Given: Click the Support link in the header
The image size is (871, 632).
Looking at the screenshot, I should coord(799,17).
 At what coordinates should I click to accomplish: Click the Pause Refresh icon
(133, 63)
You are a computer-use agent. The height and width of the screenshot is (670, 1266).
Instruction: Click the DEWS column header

==

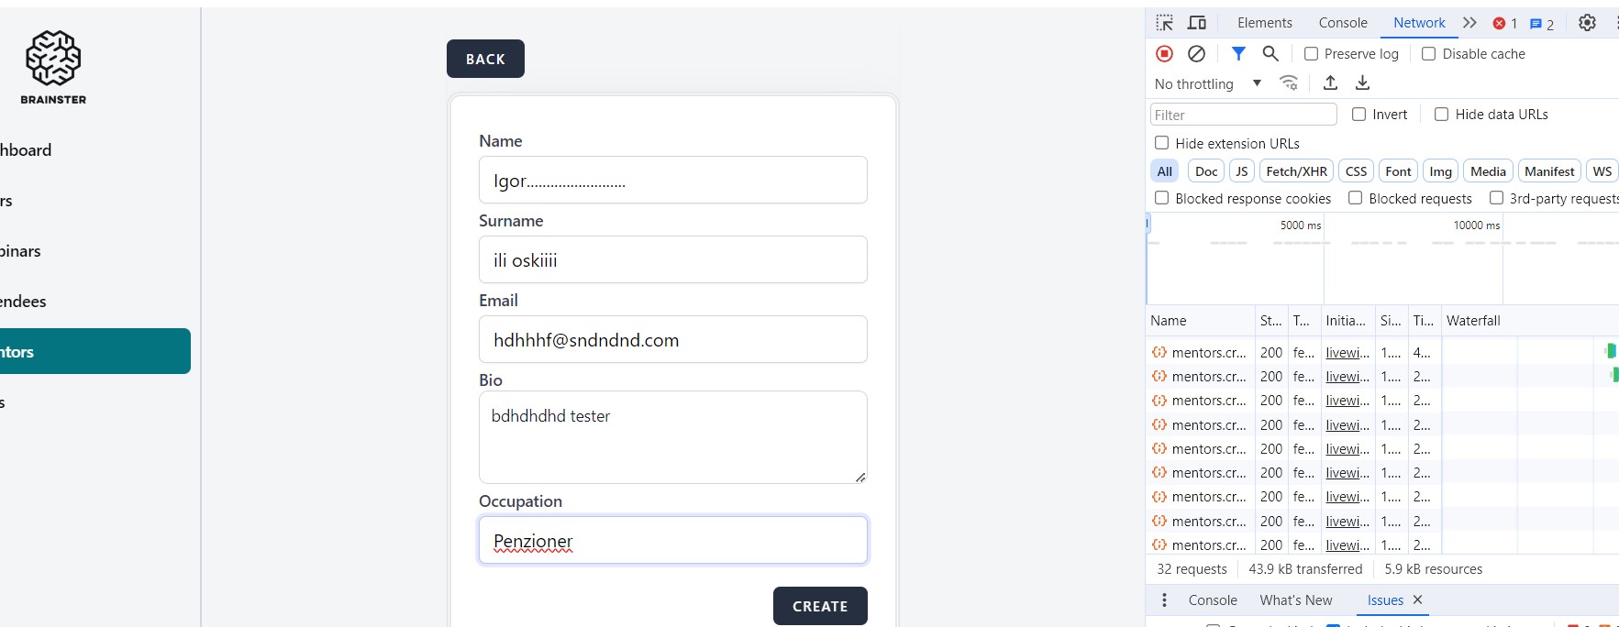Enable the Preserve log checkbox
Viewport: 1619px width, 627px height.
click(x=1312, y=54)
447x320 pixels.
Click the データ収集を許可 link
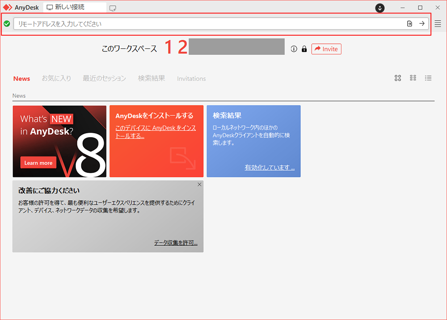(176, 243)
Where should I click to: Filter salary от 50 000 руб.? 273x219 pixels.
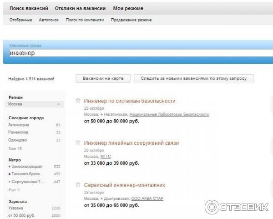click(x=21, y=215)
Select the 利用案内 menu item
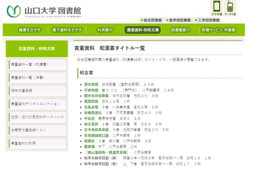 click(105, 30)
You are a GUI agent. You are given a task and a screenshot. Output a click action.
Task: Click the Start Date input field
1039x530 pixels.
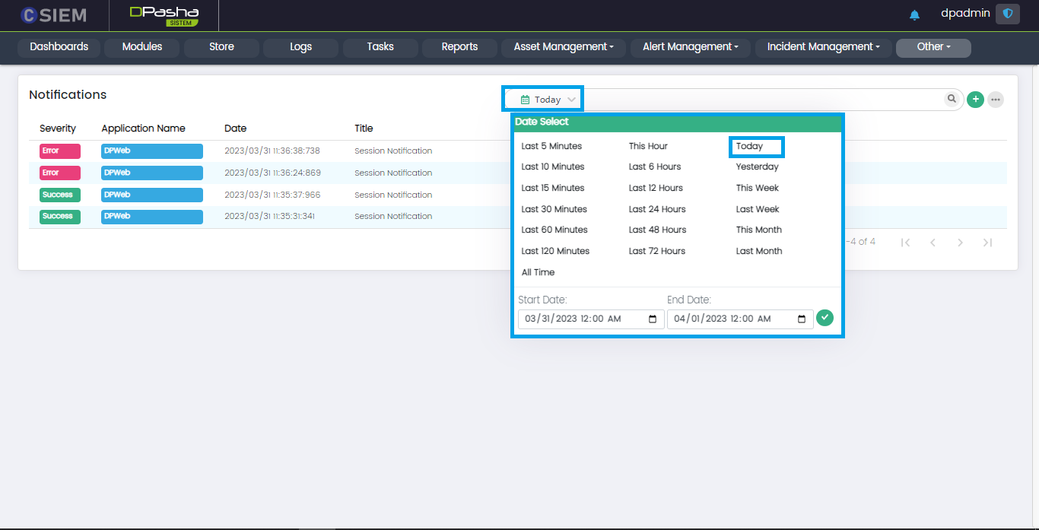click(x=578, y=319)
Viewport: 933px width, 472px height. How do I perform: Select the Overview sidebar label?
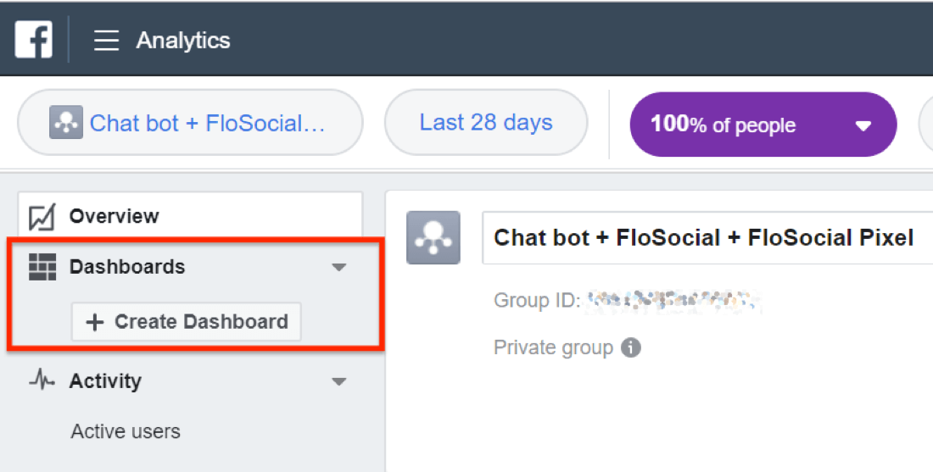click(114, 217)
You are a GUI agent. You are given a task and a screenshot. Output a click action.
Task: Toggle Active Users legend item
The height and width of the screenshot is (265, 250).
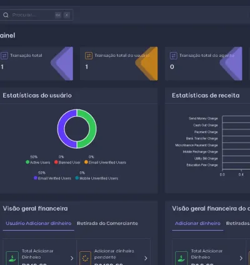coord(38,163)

» Task instructions:
Please repeat, exactly as written, the lines in the records above, starting with the one that has "Where should I" and going on through the one that has "Task: Click the Start Date input field". Pictures are to be left out.

» Problem solution:
Where should I click to: Filter salary от 50 000 руб.? 273x219 pixels.
click(x=21, y=215)
Select the 利用案内 menu item
 click(105, 30)
You are a GUI agent. You are given a task and a screenshot. Output a click action.
Task: Click the Start Date input field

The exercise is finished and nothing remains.